A researcher displays juvenile freshwater fat mucket mussels that will be used as stand-ins for rarer species in studies on water temperature tolerance. Study data will help researchers assess how vulnerable rare Oklahoma aquatic species will be to potential warming tied to climate change. Photo: David Martinez, USFWS. Download.
Several rare and distinctively-named creatures depend for survival on the cool, mountain-fed Little and Kiamichi River Basins in southeastern Oklahoma and southwestern Arkansas. At Little River National Wildlife Refuge and surrounding areas, the Ouachita rock pocketbook — a freshwater mussel — filters the water alongside two other endangered mussels, the scaleshell and winged mapleleaf. A small federally threatened fish called the leopard darter also hides in these upland streams.

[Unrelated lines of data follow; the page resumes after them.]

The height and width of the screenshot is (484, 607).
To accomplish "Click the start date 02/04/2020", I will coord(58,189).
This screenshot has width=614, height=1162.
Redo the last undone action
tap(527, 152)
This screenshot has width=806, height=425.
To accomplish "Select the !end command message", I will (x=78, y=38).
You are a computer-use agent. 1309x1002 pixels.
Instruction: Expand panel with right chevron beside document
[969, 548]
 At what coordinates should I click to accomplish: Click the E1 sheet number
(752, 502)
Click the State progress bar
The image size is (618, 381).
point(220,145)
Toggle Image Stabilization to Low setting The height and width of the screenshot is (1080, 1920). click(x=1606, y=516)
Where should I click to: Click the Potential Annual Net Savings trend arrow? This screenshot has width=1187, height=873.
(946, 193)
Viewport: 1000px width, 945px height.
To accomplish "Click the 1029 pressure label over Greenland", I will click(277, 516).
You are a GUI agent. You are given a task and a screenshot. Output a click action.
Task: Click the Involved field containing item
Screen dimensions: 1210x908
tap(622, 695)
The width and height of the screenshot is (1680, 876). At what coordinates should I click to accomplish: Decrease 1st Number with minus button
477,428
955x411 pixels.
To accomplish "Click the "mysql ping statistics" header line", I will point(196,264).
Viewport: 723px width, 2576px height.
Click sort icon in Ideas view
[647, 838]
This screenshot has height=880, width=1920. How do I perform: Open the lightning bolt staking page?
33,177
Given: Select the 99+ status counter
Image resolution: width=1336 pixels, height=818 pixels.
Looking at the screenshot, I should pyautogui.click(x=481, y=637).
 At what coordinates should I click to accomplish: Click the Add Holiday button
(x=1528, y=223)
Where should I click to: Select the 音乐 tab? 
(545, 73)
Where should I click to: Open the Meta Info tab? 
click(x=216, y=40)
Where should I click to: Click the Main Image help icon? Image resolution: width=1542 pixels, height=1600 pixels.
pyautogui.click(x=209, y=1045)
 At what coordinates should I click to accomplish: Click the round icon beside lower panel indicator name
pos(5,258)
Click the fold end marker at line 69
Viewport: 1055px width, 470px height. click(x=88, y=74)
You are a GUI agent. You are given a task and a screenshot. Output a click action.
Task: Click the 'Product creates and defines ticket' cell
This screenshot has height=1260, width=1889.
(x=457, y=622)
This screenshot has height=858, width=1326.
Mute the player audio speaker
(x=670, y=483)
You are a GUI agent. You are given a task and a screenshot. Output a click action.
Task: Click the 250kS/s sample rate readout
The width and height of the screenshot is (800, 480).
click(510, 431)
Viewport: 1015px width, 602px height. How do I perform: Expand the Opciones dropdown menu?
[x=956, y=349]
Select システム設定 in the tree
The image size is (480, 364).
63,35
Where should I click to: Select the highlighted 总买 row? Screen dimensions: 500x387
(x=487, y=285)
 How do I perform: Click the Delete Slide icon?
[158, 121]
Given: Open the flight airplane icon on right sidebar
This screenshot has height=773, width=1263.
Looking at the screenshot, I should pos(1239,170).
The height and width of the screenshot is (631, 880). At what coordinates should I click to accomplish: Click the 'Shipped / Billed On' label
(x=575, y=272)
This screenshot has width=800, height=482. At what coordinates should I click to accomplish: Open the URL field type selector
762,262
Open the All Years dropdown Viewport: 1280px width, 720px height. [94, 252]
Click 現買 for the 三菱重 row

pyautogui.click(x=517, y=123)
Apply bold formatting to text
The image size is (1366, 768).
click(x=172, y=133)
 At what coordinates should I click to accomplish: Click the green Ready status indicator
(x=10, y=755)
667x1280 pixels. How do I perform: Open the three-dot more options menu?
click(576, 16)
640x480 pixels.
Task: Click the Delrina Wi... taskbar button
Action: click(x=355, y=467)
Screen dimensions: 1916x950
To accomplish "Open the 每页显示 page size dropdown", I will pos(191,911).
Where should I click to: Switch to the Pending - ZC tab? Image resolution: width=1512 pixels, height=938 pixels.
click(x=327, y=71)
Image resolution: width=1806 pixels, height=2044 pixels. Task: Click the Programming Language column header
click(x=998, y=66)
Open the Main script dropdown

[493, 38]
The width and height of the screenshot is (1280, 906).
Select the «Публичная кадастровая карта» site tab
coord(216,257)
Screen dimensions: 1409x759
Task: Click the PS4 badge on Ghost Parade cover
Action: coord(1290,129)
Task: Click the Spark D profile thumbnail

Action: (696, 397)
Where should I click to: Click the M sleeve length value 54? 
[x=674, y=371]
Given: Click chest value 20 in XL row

Because streams in these river basins originate in the Ouachita Mountains, their water is relatively cool compared to streams in other ecosystems such as the Great Plains. High temperatures range from about 64 degrees Fahrenheit in winter to 84 degrees in summer — a range that suits popular game fish such as smallmouth bass.
But threats abound. Water pollution, agriculture runoff and the construction of dams and reservoirs have already shrunken habitat for these rare aquatic species. A historic drought is compounding the problem. And now, biologists speculate the fish and mussels could face another potential stressor: rising stream temperatures resulting from climate change, if projections by an intergovernmental panel prove accurate.